Since I understand from the comments below that you want to be able to compare one array to the other, even if the items in each are in a different order, I've edited my original suggestion. Note that the snippet below does not normalize differences in case between the two arrays... don't know if that's a concern. Also note that it only compares i1 against i2... not both i1 to i2 and i2 to i1, which would make the task a little more challenging.
function testItems(i1, i2) {
var newArray = [];
var newArray2 = [];
for (var i = 0; i < i1.length; i++) {
var found = false;
for (var j = 0; j < i2.length; j++) {
if (i1[i] == i2[j]) found = true;
}
if (found) {
newArray.push(i1[i])
} else {
newArray2.push(i1[i])
}
}
}
As an alternative, you could consider using a hash table to index i1/i2, but since the example of strings in your comment include spaces and I don't know if you're using any javascript helper libraries, it's probably best to stick with the nested for loops. The snippet also makes no attempt to weed out duplicates.
Another optimization you might consider is that your newArray and newArray2 arrays contain their own length property, so you don't need to pass the count to your HTML writer. When the writer receives the arrays, it can ask each one for the .length property to know how large each one is.
Not directly related to the question but you should see this:
Google techtalks about javascript
Maybe it will enlighten you :)
Couple of things about your question. First you should use '!=' instead of '!==' to check inequality. Second I am not sure why you are doing decreasing counts by 2, suggests to me that there may be duplicates in the array?! In any case your logic was wrong which was corrected by Jarrett later, but that was not a totally correct/complete answer either. Read ahead.
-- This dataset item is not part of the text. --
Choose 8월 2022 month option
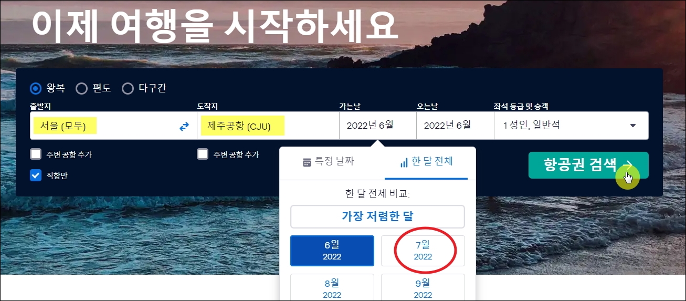 coord(332,288)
Your task sounds like "Given two set of arrays i1 & i2 to find i1 {intersection} i2 and i1{dash} {UNION} i2{dash}) (Group theory notation). i.e. You want to list common elements in newArray and uncommon elements in newArray2.
You need to do this.
1) Remove duplicates in both the arrays. (For improving the program efficiency later on) (This is not a MUST to get the desired result - you can skip it)
i1 = removeDuplicate(i1);
i2 = removeDuplicate(i2);
(Implementation for removeDuplicate not given).
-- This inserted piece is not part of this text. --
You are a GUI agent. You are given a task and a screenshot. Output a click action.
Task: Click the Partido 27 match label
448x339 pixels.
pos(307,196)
2) Pass through i1 and find i1{dash} and i1 {intersection} i2.
var newArray = [];
var newArray2 = [];
for (var i = 0; i < i1.length; i++)
{
var found = false;
for (var j = 0; j < i2.length; j++)
{
if (i1[i] == i2[j])
{
found = true;
newArray.push(i1[i]); //add to i1 {intersection} i2.
count++;
break; //once found don't check the remaining items
}
}
if (!found)
{
newArray2.push(i1[i]); //add i1{dash} to i1{dash} {UNION} i2{dash}
count2++;[
}
}
3) Pass through i2 and append i2{dash} to i1{dash}
for(var x=0; x<i2.length; x++)
{
var found = false;
//check in intersection array as it'd be faster than checking through i1
for(var y=0; y<newArray.length; y++) {
if( i2[x] == newArray[y])
{
found = true;
break;
}
}
if(!found)
{
newArray2.push(i2[x]); //append(Union) a2{dash} to a1{dash}
count2++;
}
}
writeHTML(count,count2, newArray, newArray2);
I have a feeling that this has to do with your second comparison using "!==" instead of "!="
"!==" is the inverse of "===", not "==". !== is a more strict comparison which does not do any type casting.
For instance (5 != '5') is false, where as (5 !== '5') is true. This means it's possible that you could be pushing to both arrays in the nested loop, since if(i1[i] == i2[j]) and if(i1[i] !== i2[j]) could both be true at the same time.
The fundamental problem here is that a pair of nested loops is NOT the right approach.
You need to walk a pointer through each dataset. ONE loop that advances both as needed.
Note that figuring out which to advance in case of a mismatch is a much bigger problem than simply walking them through. Finding the first mismatch isn't a problem, getting back on track after finding it is quite difficult.